The full report from the CDC follows:

Technical Update: Summary Analysis of the Genetic Sequence of a Highly Pathogenic Avian Influenza A(H5N1) Virus Identified in a Human in Michigan
 
Updated May 24, 2024

This is a technical summary of an analysis of the genomic sequence of the virus identified in the Michigan case of highly pathogenic avian influenza (HPAI) A(H5N1) virus infection. This analysis supports the conclusion that the overall risk to the general public associated with the ongoing HPAI A(H5N1) outbreak has not changed and remains low at this time. The genome of the virus identified from the patient in Michigan (A/Michigan/90/2024) is publicly posted in GISAID (EPI_ISL_19162802) and has been submitted to GenBank.


May 24, 2024 – CDC has sequenced the influenza virus genome identified in a conjunctival specimen collected from the person in Michigan who was identified to be infected with HPAI A(H5N1) virus and compared each gene segment with HPAI A(H5N1) sequences from cows, wild birds and poultry and the first human case in Texas. 

The virus HA was identified as clade 2.3.4.4b with each individual gene segment closely related to genotype B3.13 viruses detected in dairy cows available from USDA testing. No amino acid changes were identified in the HA gene sequence from the Michigan patient specimen compared to the HA sequence from the case in Texas and only minor changes were identified when compared to sequences from cows.
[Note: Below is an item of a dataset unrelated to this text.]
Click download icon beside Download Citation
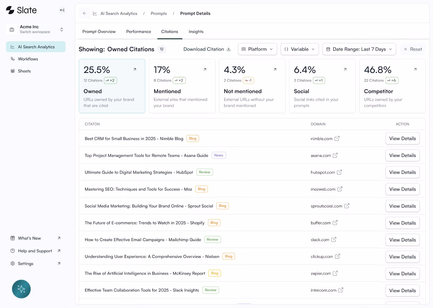 [229, 49]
These data indicate viruses detected in both cows and the two human cases maintain primarily avian genetic characteristics and lack changes that would make them better adapted to infect or transmit between humans. 

The genome of the human virus from Michigan did not have the PB2 E627K change detected in the virus from the Texas case, but had one notable change (PB2 M631L) compared to the Texas case that is known to be associated with viral adaptation to mammalian hosts, and which has been detected in 99% of dairy cow sequences but only sporadically in birds[i]. This change has been identified as resulting in enhancement of virus replication and disease severity in mice during studies with avian influenza A(H10N7) viruses[ii]. 
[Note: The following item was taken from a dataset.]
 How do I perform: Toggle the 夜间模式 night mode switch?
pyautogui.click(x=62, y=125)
The remainder of the genome of A/Michigan/90/2024 was closely related to sequences detected in infected dairy cows and strongly suggests direct cow-to-human transmission. Further, there are no markers known to be associated with influenza antiviral resistance found in the virus sequences from the Michigan specimen and the virus is very closely related to two existing HPAI A(H5N1) candidate vaccine viruses that are already available to manufacturers, and which could be used to make vaccine if needed. 
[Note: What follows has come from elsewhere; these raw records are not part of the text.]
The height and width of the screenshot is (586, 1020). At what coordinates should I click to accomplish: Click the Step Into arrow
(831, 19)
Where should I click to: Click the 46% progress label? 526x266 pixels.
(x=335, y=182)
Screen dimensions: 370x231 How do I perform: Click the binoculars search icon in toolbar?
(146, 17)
Overall, the genetic analysis of the HPAI A(H5N1) virus detected in a human in Michigan supports CDC’s conclusion that the human health risk currently remains low. More details of this and other viruses characterized in association with the dairy cow outbreak are available in a previous technical summary.

[i] Thao-Quyen Nguyen, Carl Hutter, Alexey Markin, Megan Thomas, Kristina Lantz, Mary Lea Killian, Garrett M. Janzen, Sriram Vijendran, Sanket Wagle, Blake Inderski, Drew R. Magstadt, Ganwu Li, Diego G. Diel, Elisha Anna Frye, Kiril M. Dimitrov, Amy K. Swinford, Alexis C. Thompson, Kevin R. Snevik, David L. Suarez, Erica Spackman, Steven M. Lakin, Sara C. Ahola, Kammy R. Johnson, Amy L. Baker, Suelee Robbe-Austerman, Mia Kim Torchetti, Tavis K. Anderson Emergence and interstate spread of highly pathogenic avian influenza A(H5N1) in dairy cattle bioRxiv 2024.05.01.591751; doi: https://doi.org/10.1101/2024.05.01.591751

[ii]Zhang X, Xu G, Wang C, Jiang M, Gao W, Wang M, Sun H, Sun Y, Chang KC, Liu J, Pu J. Enhanced pathogenicity and neurotropism of mouse-adapted H10N7 influenza virus are mediated by novel PB2 and NA mutations. J Gen Virol. 2017 Jun;98(6):1185-1195. doi: 10.1099/jgv.0.000770. Epub 2017 Jun 8. PMID: 28597818.